Well, excuse me while I throw away my first draft, won't you?
For quite a while, Sunday night's Oscars seemed fairly tame. La La Land, the retro musical with Emma Stone and Ryan Gosling, came into the Oscars as a favorite, having tied the nomination record with a total of 14. It took a while for it to get going, as the early awards were spread out across a variety of nominees. But indeed, by the time they prepared to announce best picture, La La Land had gone on a late run and nabbed six awards: for production design, cinematography, best original score, best original song ("City Of Stars"), best actress (Stone) and best director. Its path to best picture seemed clear.
Faye Dunaway and Warren Beatty took the stage to announce best picture and Beatty looked at the card and paused. And then he paused more. He handed it to Dunaway, and she read the card: "La La Land." The producers and cast of the heavily favored film took the stage, and several of them spoke. But then, with the throng still onstage, producer Jordan Horowitz — who had already given his heartfelt thanks — returned to the microphone and announced that there had been a mistake. In fact, best picture had not been won by La La Land, but by Moonlight, a beautiful, moving and very inexpensive independent coming-of-age drama. Beatty, still onstage and trying to explain while surrounded by shocked producers and actors, blamed it on confusion with the card from the previous award: Emma Stone, in La La Land. But either way, the Moonlight producers stepped up and took an award that many in the room and many watching at home were already irate that they hadn't won.
It hadn't been all that unexpected an evening until then. The Oscar telecast hadn't begun with a cornball movie-themed musical number, but with Justin Timberlake performing "Can't Stop The Feeling," his nominated song from the animated movie Trolls. After guiding an auditorium full of celebrities through some very awkward dancing, Timberlake yielded the stage to first-time host Jimmy Kimmel.

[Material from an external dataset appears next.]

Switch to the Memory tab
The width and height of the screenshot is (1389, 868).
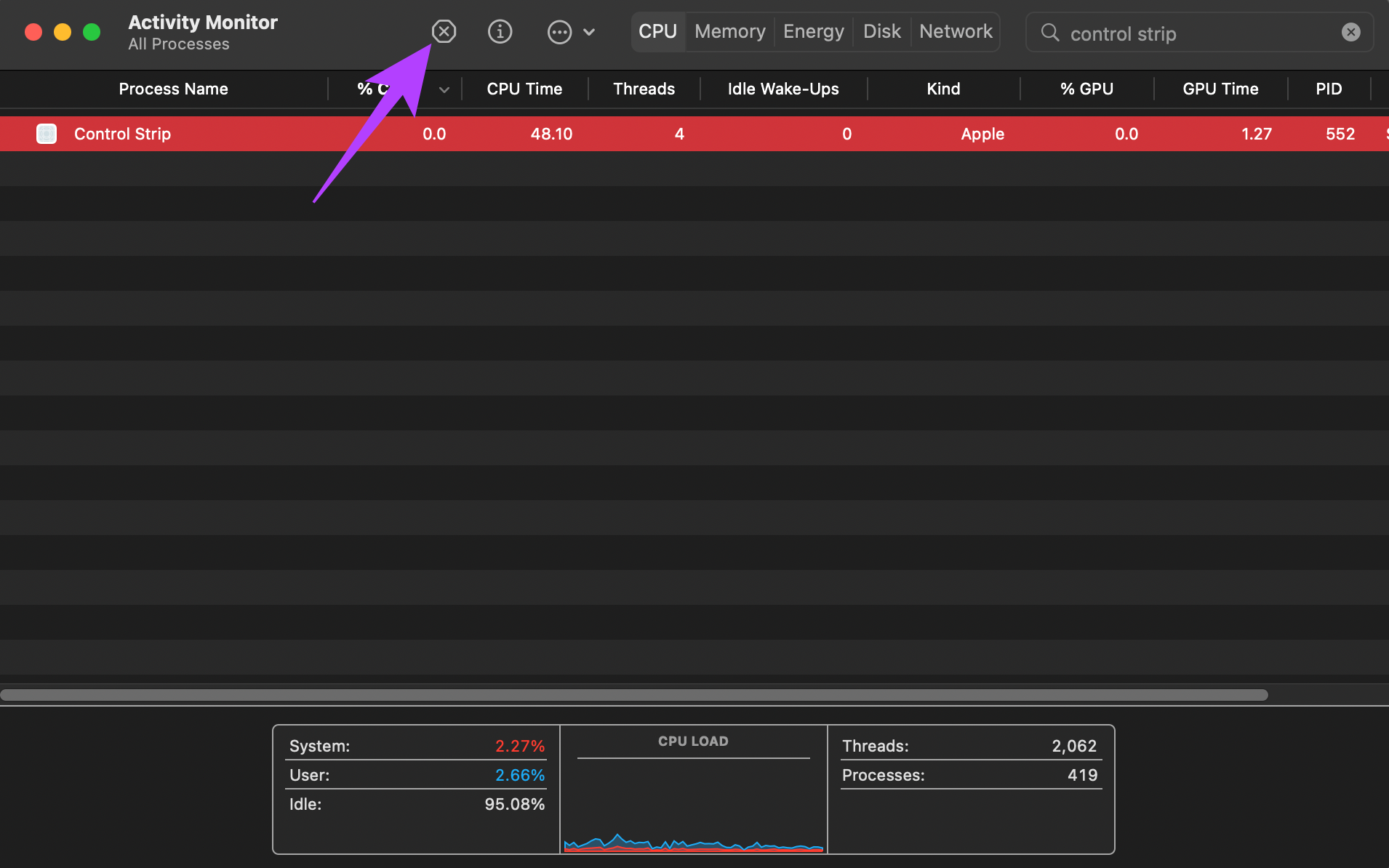click(729, 32)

Kimmel's monologue was about average for such things, laced with politics as you might expect (Kimmel thanked President Trump and said, "Remember when it seemed like the Oscars were racist?") but also heavy on the kinds of jokes that would be B-minus jokes on an average late-night monologue (for instance, his quip that if Amazon won an Oscar for Manchester By The Sea, it would be delivered "in two to five business days").